> ACTIVITY A
In the interview about the addiction memoir, where was the book written?
> ACTIVITY B
Resume the interview about the addiction memoir from where it stops.
══ SUPPLIED PASSAGE
I wrote the book at a cabin in the Adirondacks on a tight schedule, and I worked whether the muse was present or not. The tone you are talking about is something I recognize, but cannot conjure at will. When it appeared in a sustained way, it came out in big, long ribbons. I’d put the iPod on shuffle late at night, start typing, and have some kind of nicotine-caffeine fever dream where I was not completely present. (Ever the addict, eh?) When I looked up, there was light coming through the pines and some small magic on the page.
The anticipated meeting with your twin daughters’ mother in Arizona feels a bit anticlimactic. Do you think you held back from fully dissecting that encounter? Because she is the girls’ mother?
One of the nicest things that ever happened to me—the twins—happened with Anna. I am both grateful to her and fond of her. She would say that I did not cut her any slack, that I took out an axe and hacked as I wished, but I probably could have gone deeper and rendered it in more brutal terms, but that didn’t feel right. I’m Irish, tribal in my loyalties, and this is the girls’ mom after all. The sad part for me is that Anna, who I talk to occasionally, has done amazing things since the book was finished. She has dealt with some significant medical issues while working hard helping folks who have mental health and chemical dependency issues. That makes for a better story that I’m hoping will be part of a paperback, if there is such a thing. The other thing that probably made it seem anticlimactic is that while Anna and I both have our share of delusions, we are pathologically disposed to disclose. Anna is not a liar, and I’d like to think I share the trait. We should probably hate each other, but we don’t.
If the disease of addiction is in large part an issue of unchecked, unregulated compulsion, do you think you’ve shifted compulsive energy to something else? Work?
════
══ PROVIDED INFORMATION
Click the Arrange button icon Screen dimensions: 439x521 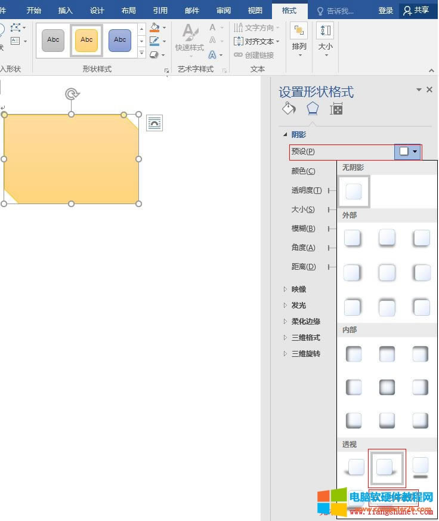click(299, 32)
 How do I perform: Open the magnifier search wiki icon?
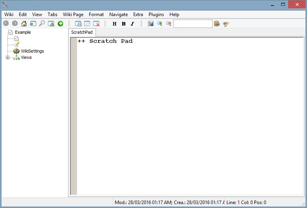click(42, 24)
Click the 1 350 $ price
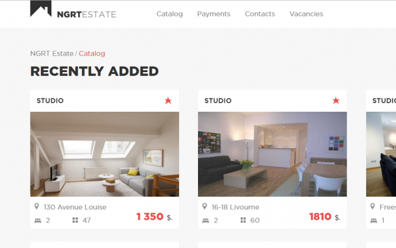The image size is (396, 248). tap(150, 217)
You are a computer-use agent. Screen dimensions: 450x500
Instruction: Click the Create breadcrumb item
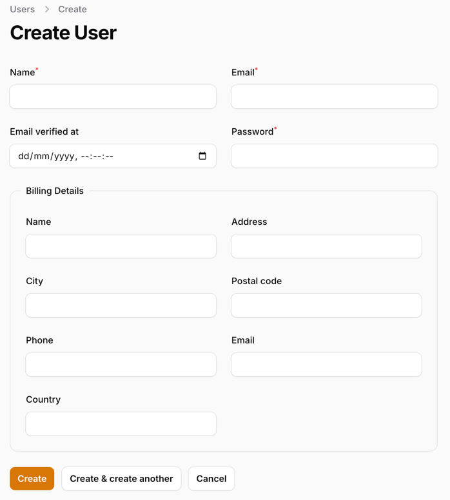coord(72,10)
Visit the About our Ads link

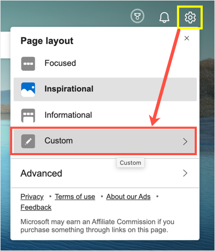tap(128, 196)
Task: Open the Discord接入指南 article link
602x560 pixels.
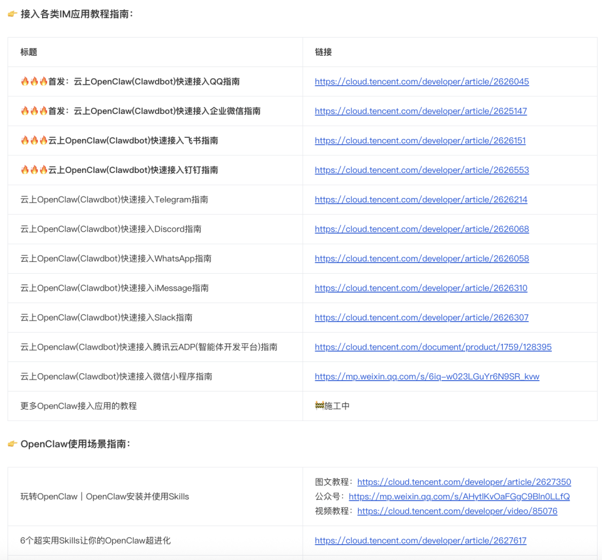Action: point(421,229)
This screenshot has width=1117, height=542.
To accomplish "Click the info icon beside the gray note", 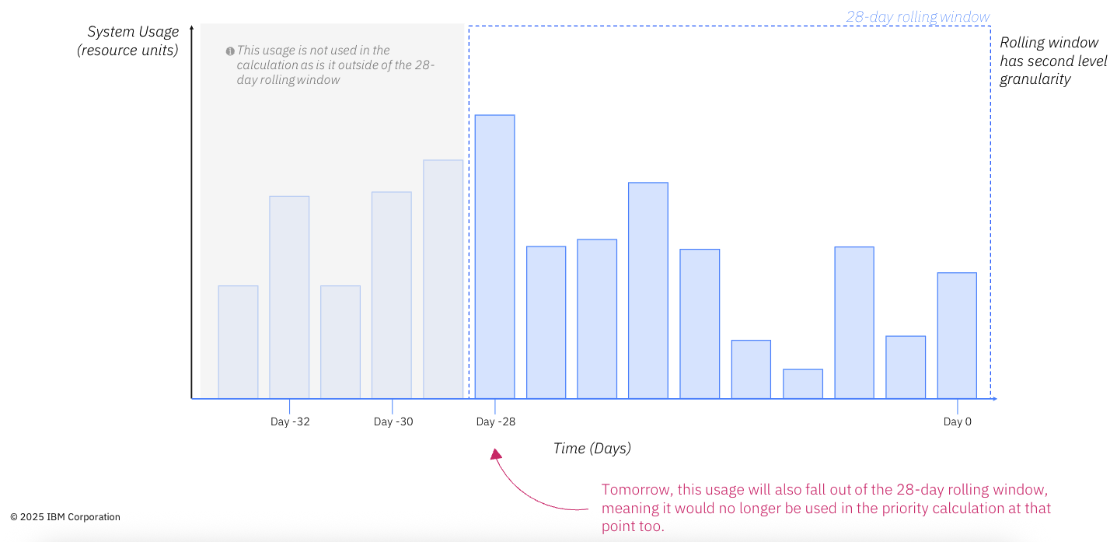I will coord(230,51).
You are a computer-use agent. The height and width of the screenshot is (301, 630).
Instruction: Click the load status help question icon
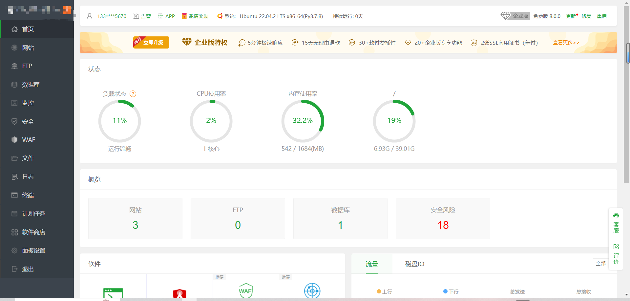pos(133,94)
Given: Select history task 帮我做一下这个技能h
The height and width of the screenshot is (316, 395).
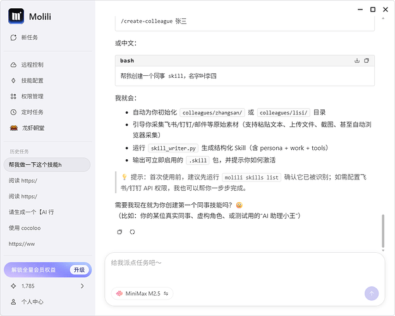Looking at the screenshot, I should 35,165.
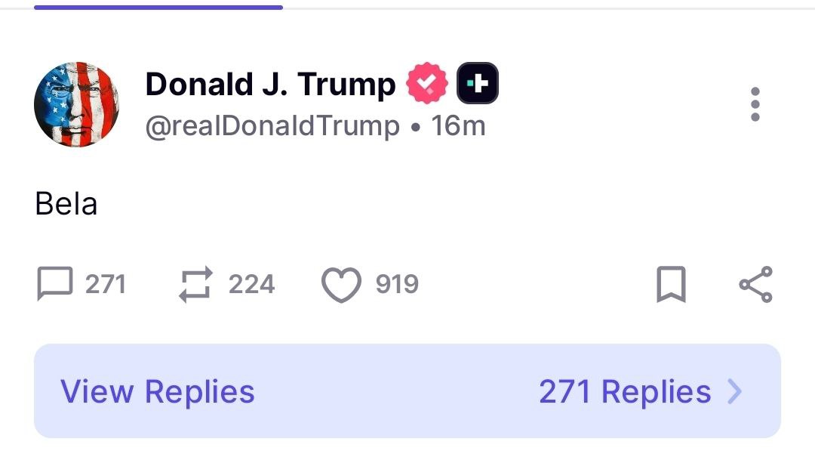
════
> ANSWER SPACE A
At a cabin in the Adirondacks.

> ANSWER SPACE B
Well, lemme see, it’s going on midnight and this Q & A is not due for four days, but here I sit. Today, I got up at 6 a.m. and finished off a 3,000-word story for the business section right after writing a big heave about a documentary on Hunter Thompson. Then there was a podcast, an appearance on NY1, and lots of work on the videos for the website of the book. I won’t belabor the tick-tock, but this weekend I have more of same—so, yeah, I have some issues, deep abiding ones. Some people can look in the mirror and validate their existence while I seem to worry that if I don’t have a story, I might not exist. Part of it is genetic—I may come from drunks, but they were earners—but my need to always produce suggests a significant pathology. Somewhere along the way, for reasons I am at a loss to explain, I got the feeling that if I slow down, flying monkeys might drop out of the ceiling and kill me. It’s an adaptive professional characteristic in this file-and-faceplant era of journalism where productivity is a means of survival, but not a very charming personal one.
I have always wondered why I like going to movies so much, and awhile ago I realized somewhat shamefully that it is the only time when I sit still and quiet. Something about silence intimidates me. Memoirs to the contrary, I’m not real big on self reflection and I read before bed until I slip to the edge of a coma.
In the past month, I took a fishing trip to the bayous of Louisiana and a weekend trip to the music festival called Bonnaroo, and, as my wife, Jill, pointed out, I managed to turn both of those fun things into work, writing and blogging about the experiences. I did take a bike ride with Maddie, my eleven-year-old, yesterday and did not check my BlackBerry once. I did bring it with me, though.